LONDON -- On D-Day, Marie Scott experienced British forces landing on the Normandy coast through her earphones.
Stationed in an underground tunnel 100 feet (30 meters) below the south coast of England, Scott was safe from the carnage. But she heard it all.
As a 17-year-old radio operator in the Women’s Royal Naval Service, she relayed messages to the Normandy beaches and waited for the recipient to open his channel and reply.
“And when he did, in my earphones, in my head, I was in the war because what I heard was machine gun fire going continuously. The heavier ones, like cannons. Men shouting. Men shouting orders. Men screaming,’’ she told The Associated Press. “It must have been horrifying on those beaches. The Germans had machine gun nests that were very well concealed and they just mowed them down as they went on the beaches, and I could hear all that.”
Scott was one of some 700 people who worked at Fort Southwick, the communications center for D-Day, where military personnel gathered information about the landings and kept senior officers informed about what was happening on the beaches and in the English Channel.
Operating a radio set on the most important day of the war was a big job for a teenager who had joined the Wrens less than three months earlier.
Scott’s formal education ended when Nazi bombers began pounding London. She soon went to work for the General Post Office, which ran Britain’s telephone system, and was trained as a switchboard operator.
That gave her skills the military needed as Britain prepared for D-Day, and the Wrens snapped her up even though she wasn’t yet 18, the normal age of enlistment.
The military trained her in the then-revolutionary technology of VHF radio, in which only one party could transmit at a time. After delivering their message, operators had to stop and listen to the response. Think of old movies where speakers end transmissions by saying “over” as a signal for the other party to speak.
Deep underground at her duty station, Scott worked 48-hour shifts with 24 hours off in between.
Then came June 6, and the sound of war filled her ears.
“The signaler who was sending messages back from the beaches, he must have been so courageous.
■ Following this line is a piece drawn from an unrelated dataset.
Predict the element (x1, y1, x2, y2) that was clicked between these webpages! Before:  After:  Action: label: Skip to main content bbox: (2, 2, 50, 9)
Just to sit there sending messages when all around him fireworks were going off. I mean, cannon, everything. Guns of every description. So, yes, I take my hat off to that signaler that day. Incredible,” Scott said.
“I mean, I was deep underground, very safe, but he wasn’t.”
She never knew his name or whether he survived.
“He was a voice, just a voice. As was mine."
After the war, Scott got married and raised a family. She put her well-tuned ears to use indulging her love of opera.
On her wall is a picture of La Scala opera house in Milan. Maybe one day she’ll go.
Scott, now 97, isn’t bitter that the contributions women made to the war effort have received little attention. The way she sees it, men made the bigger sacrifices.
But there is also pride in having been awarded the Legion d’Honneur, France’s highest order of merit, for her role on D-Day — even if the letter informing her of the prize was addressed, “Dear Sir."
“Some wars just have to be fought," she said. “And I think, quite honestly, World War II was just such a war.”